Nous avions annoncé que, dans l’hypothèse du retour des clauses de désignation, nous déposerions une question prioritaire de constitutionnalité. Chose promise, chose due! Voici le texte de la question que nous déposons cette semaine:
Nous en profitons pour rappeler notre doctrine sur ce point.

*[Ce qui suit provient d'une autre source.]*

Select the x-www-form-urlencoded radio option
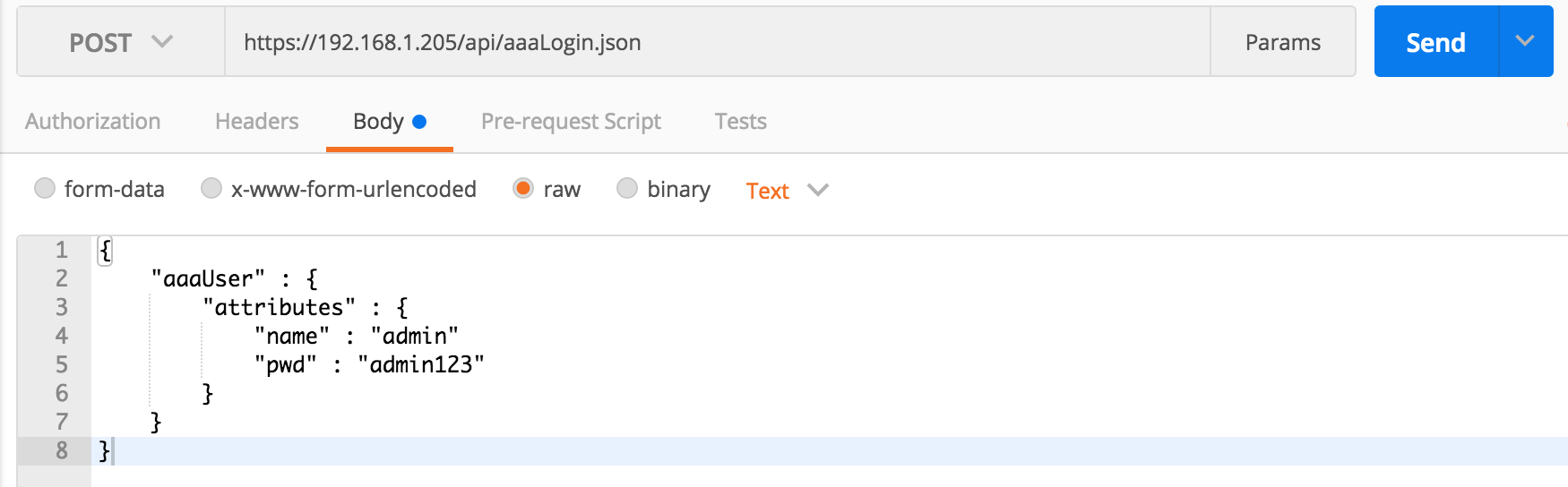 [x=211, y=188]
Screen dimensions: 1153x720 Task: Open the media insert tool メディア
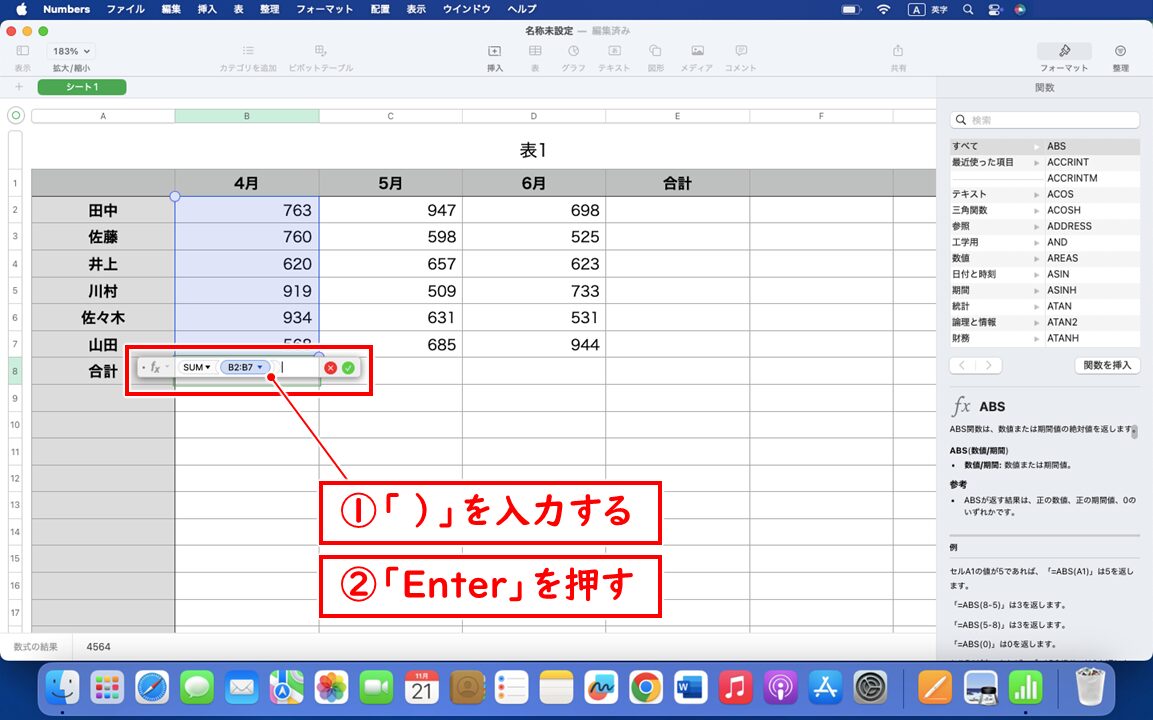696,55
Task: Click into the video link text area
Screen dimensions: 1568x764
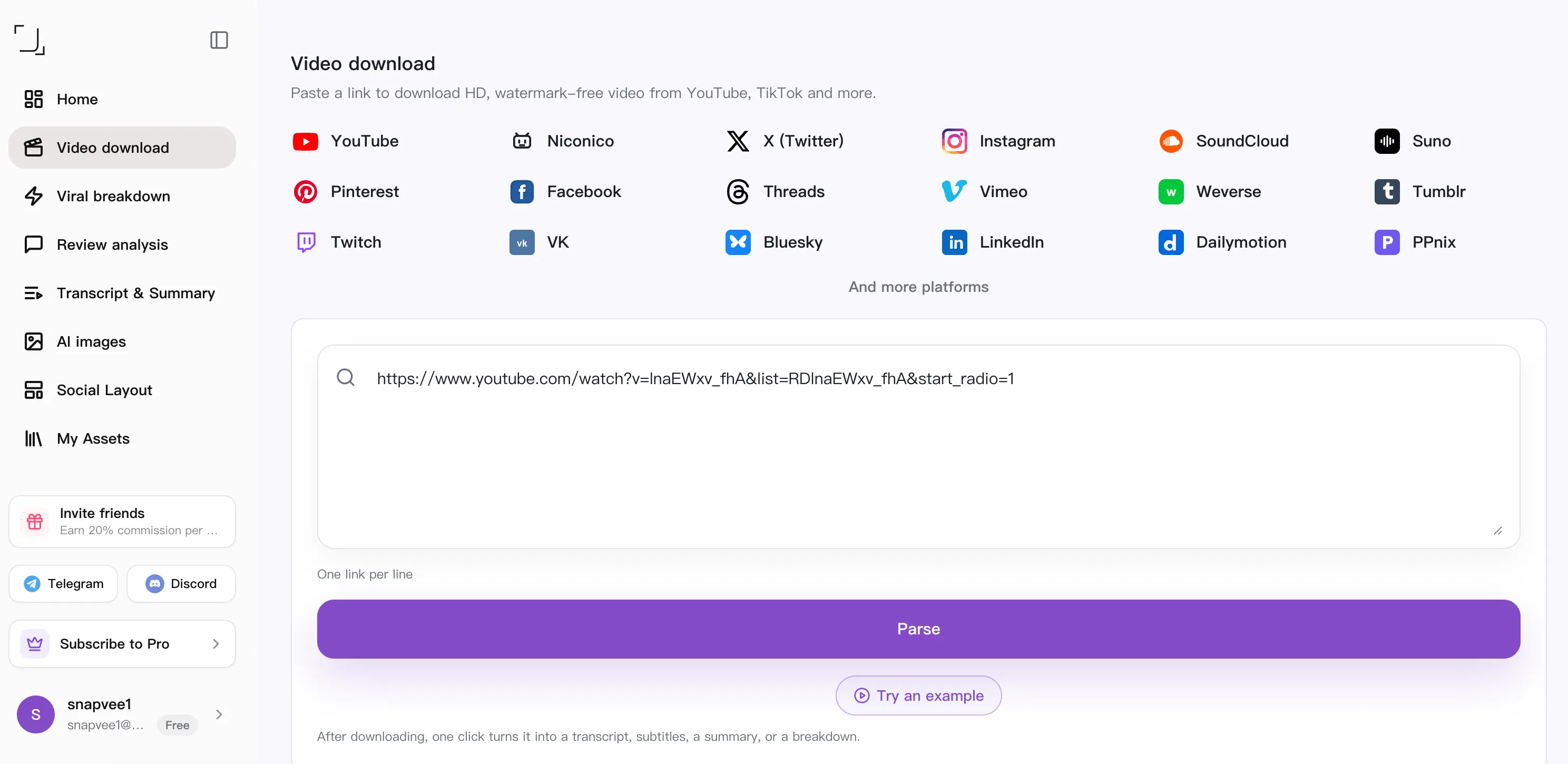Action: pos(918,446)
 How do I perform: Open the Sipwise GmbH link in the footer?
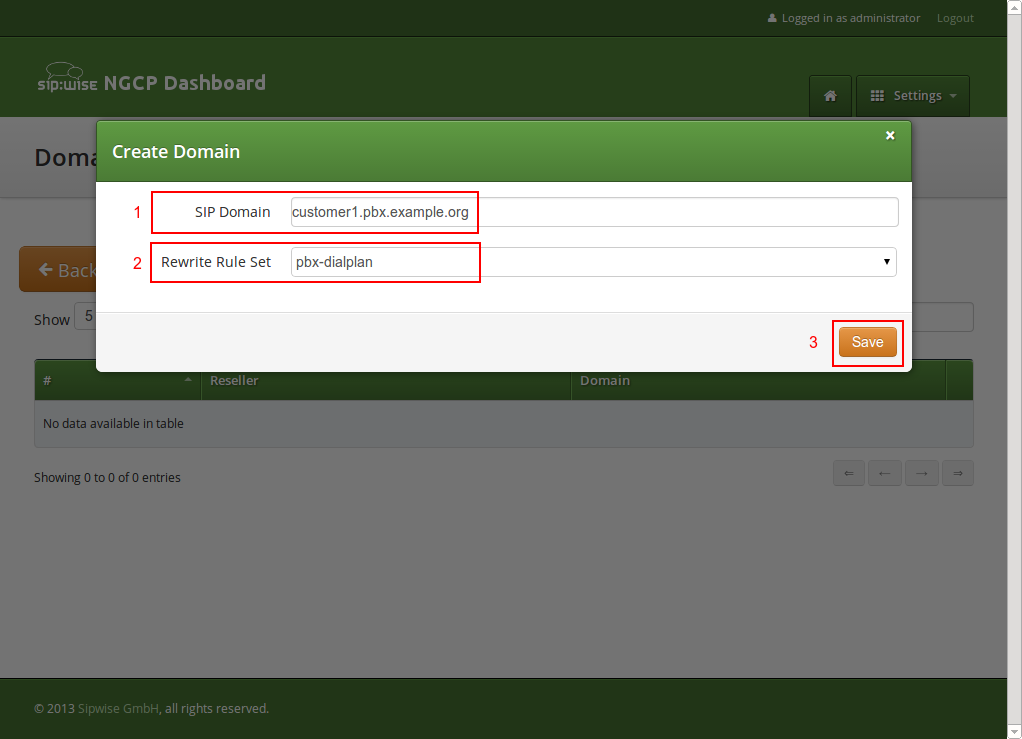[x=117, y=708]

1° la mise en place de régimes “solidaires” au sein des branches, dérogatoires à la libre concurrence, serait audible et acceptable si et seulement si elle faisait la démonstration de sa capacité à protéger efficacement les salariés. Or, aucune branche ne peut aujourd’hui prouver de façon documentée et sérieuse que la pratique de la désignation (ou même de la recommandation) permet une baisse effective des tarifs. Au contraire, il est de notoriété publique que la désignation de branche oblige à un surprovisionnement qui permet à l’assureur d’augmenter ses fonds propres au détriment des salariés obligés de cotiser à un régime négocié de façon opaque,
2° les branches qui négocient des accords sont une sorte de paradis pour les conflits d’intérêt. Comme par hasard, 90% des bénéficiaires de désignations sont des groupes administrés par des représentants des organisations qui négocient les accords. Au passage, tout le monde sait que les organisations qui désignent perçoivent des commissions importantes sur les affaires ainsi conclues. Ce site se fait suffisamment d’ennemis en évoquant ces affaires pour que nous n’ayons pas besoin d’y revenir.

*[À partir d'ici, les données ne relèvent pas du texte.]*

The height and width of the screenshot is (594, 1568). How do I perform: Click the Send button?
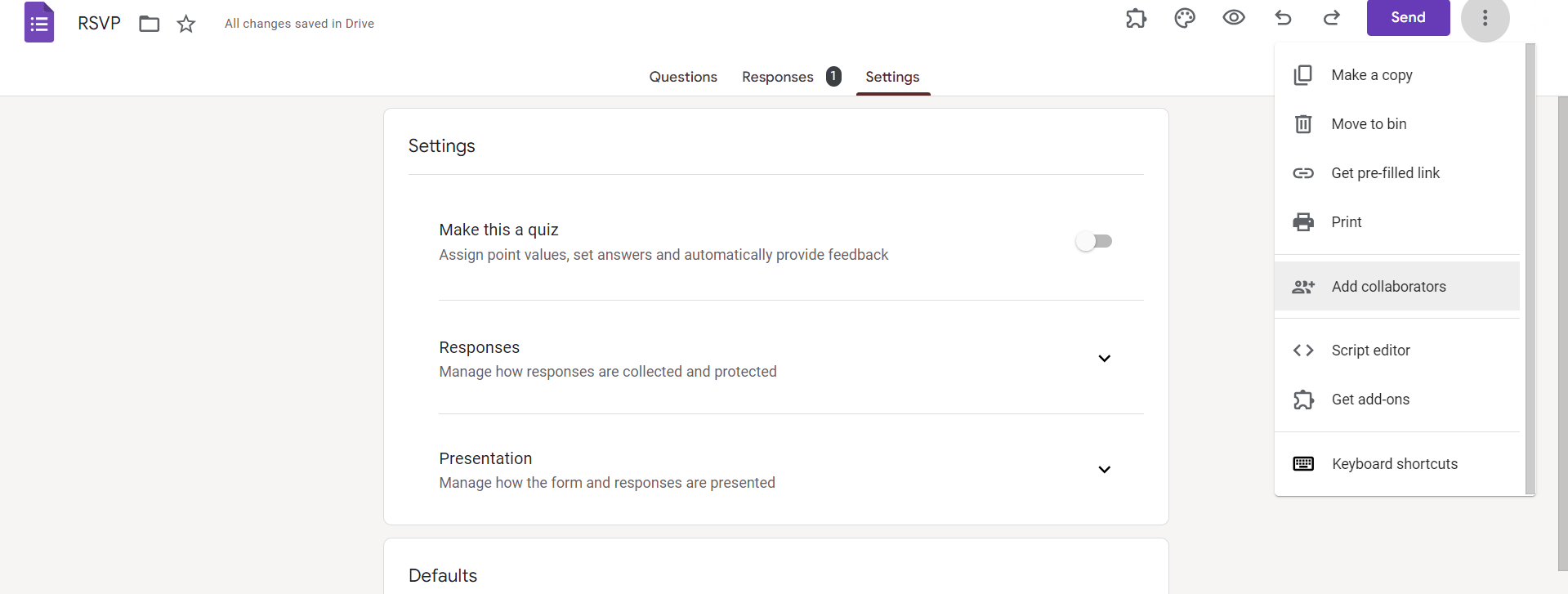click(1408, 17)
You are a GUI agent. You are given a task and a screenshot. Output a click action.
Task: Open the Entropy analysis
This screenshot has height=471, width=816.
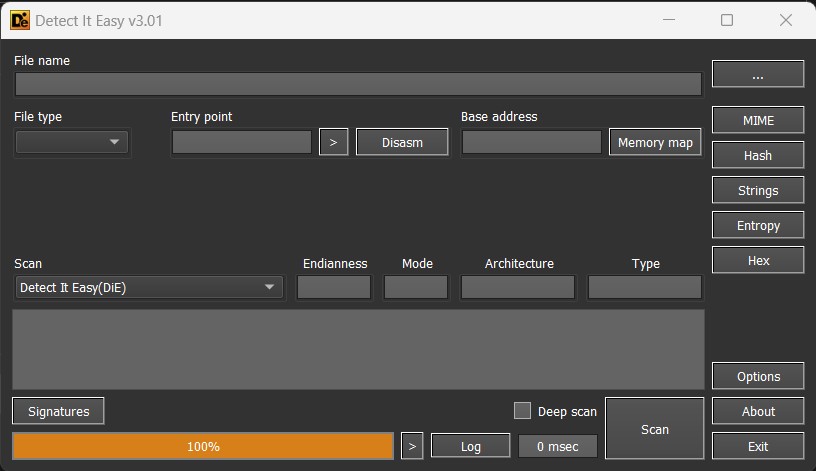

Sur le fond, nous souhaitons mettre en exergue les risques sociaux auxquels ces conflits d’intérêt exposent la “démocratie sociale”. Tant qu’on est dans l’entre-soi du politiquement correct, on peut se gausser de “solidarité”, de “dialogue social”, de “cohésion”, et autres blablas qui masquent un simple jeu de conflits d’intérêt et de connivence. On peut aussi se permettre, au nom de ces valeurs, de bannir et de stigmatiser tous ceux qui refusent de gruger les salariés en utilisant des grands mots pour de petits usages. Cette logique de connivence produit aujourd’hui ses effets mortifères: ceux qui ne sont pas dupes sont chaque jour plus nombreux, et ils grossissent les rangs des forces populistes.

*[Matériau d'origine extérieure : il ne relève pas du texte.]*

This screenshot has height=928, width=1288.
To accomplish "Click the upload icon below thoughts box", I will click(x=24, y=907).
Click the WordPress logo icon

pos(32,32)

Tous les marchands du temple (conseils lucratifs compris) qui s’enrichissent grandement ou petitement sur l’idéal de solidarité portent une très lourde responsabilité dans la montée de ce populisme. Face à cette nouvelle trahison des clercs, nous prenons nos responsabilités en agissant concrètement pour que la démocratie sociale ait un sens et soit une vraie démocratie.